Apesar de não ter cura, o tratamento é fundamental no controle da doença

De acordo com a Organização Mundial de Saúde, o Mal de Alzheimer é a forma mais comum da demência, responsável por cerca de 60% a 70% dos casos.

A Doença de Alzheimer é uma enfermidade incurável que se agrava ao longo do tempo, mas pode e deve ser tratada. Quase todas as suas vítimas são pessoas idosas. Talvez, por isso, a doença tenha ficado erroneamente conhecida como “esclerose” ou “caduquice”.

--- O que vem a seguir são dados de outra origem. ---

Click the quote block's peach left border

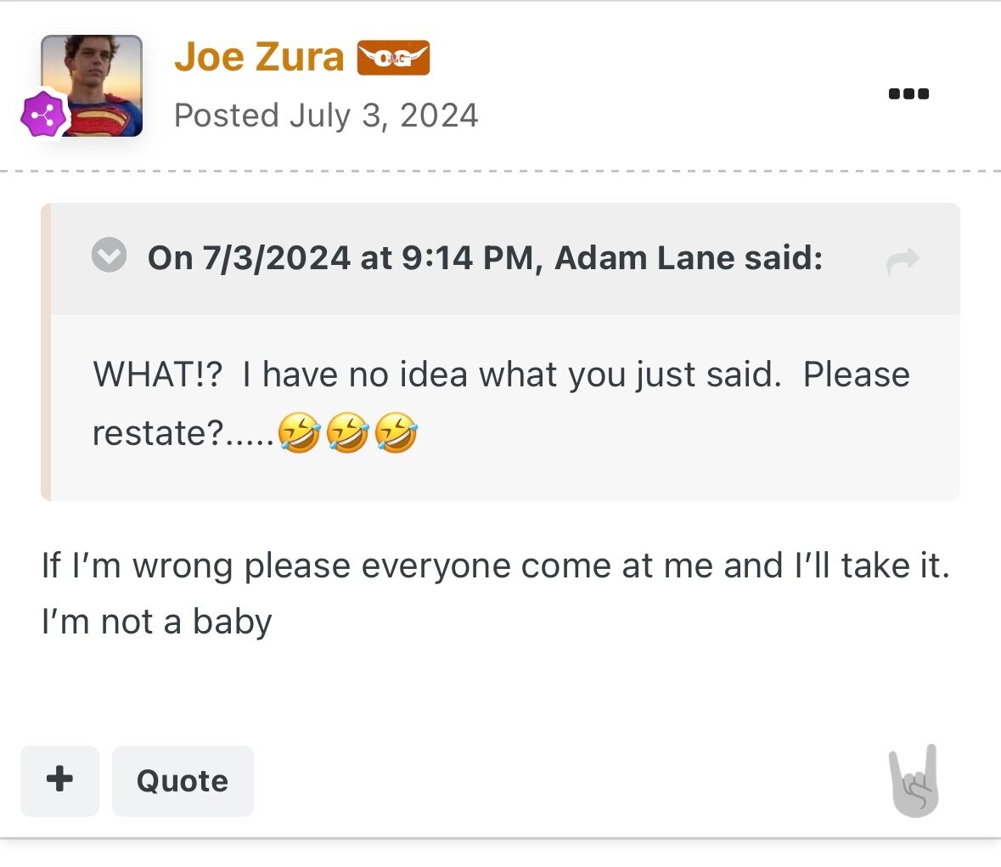pos(45,352)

A doença se apresenta como demência, ou perda de funções cognitivas (memória, orientação, atenção e linguagem), causada pela morte de células cerebrais. Quando diagnosticada no início, é possível retardar o seu avanço e ter mais controle sobre os sintomas, garantindo melhor qualidade de vida ao paciente e à família.

Apesar de não ter cura, é uma doença na qual o diagnóstico precoce pode ajudar muito, principalmente nas fases iniciais da doença. Normalmente a doença vai se agravando com o passar do tempo e evolução da demência, mas com tratamento e acompanhamento profissional, pode-se retardar os sintomas e amenizar o peso da doença.

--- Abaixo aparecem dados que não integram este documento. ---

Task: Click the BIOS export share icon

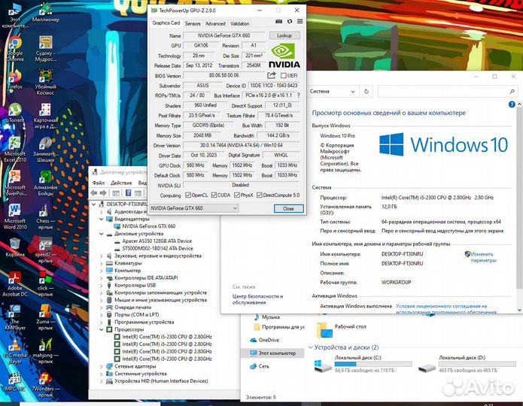Action: 272,75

Medicamento que pode atrasar efeitos do mal de Alzheimer

O Centro de Imunologia Nuclear (CIM) de Cuba vai começar em 2017 a testar  em humanos o medicamento NeuroEpo, que tem o efeito de retardar os efeitos do mal de Alzheimer. Em análises iniciais, o fármaco – de produção 100% cubana – mostrou ter uma função neuroprotetora.

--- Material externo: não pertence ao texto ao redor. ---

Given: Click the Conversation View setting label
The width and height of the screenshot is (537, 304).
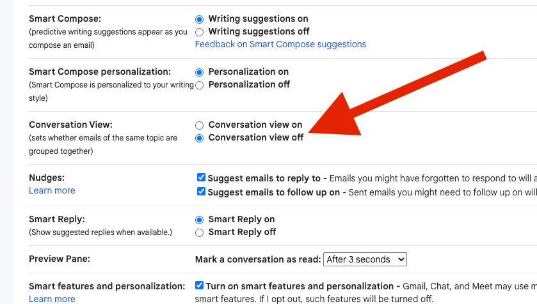Looking at the screenshot, I should point(70,125).
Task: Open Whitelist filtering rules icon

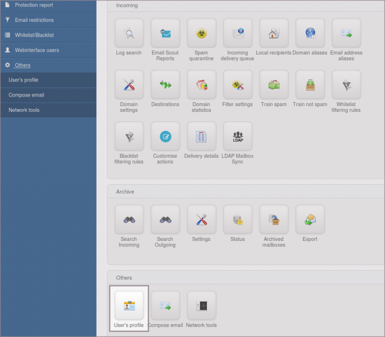Action: click(x=346, y=85)
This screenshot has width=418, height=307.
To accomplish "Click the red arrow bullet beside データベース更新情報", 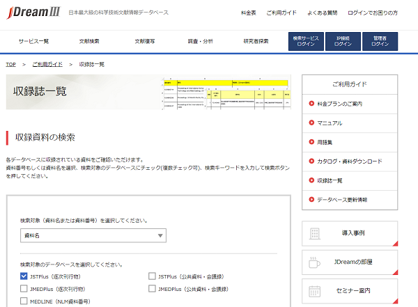I will pos(311,199).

O medicamento será aplicado em pessoas que estejam nos estágios iniciais de Alzheimer. O remédio não evita e, tampouco, elimina a doença, mas pode trazer um alívio aos pacientes que estejam apresentando os primeiros sintomas.
Segundo Leslie Pérez, pesquisadora do CIM, a ideia é retardar a degeneração neurológica. “O objetivo do tratamento é ajudar a demorar esse processo degenerativo e melhorar a qualidade de vida da pessoa e da família”, afirmou.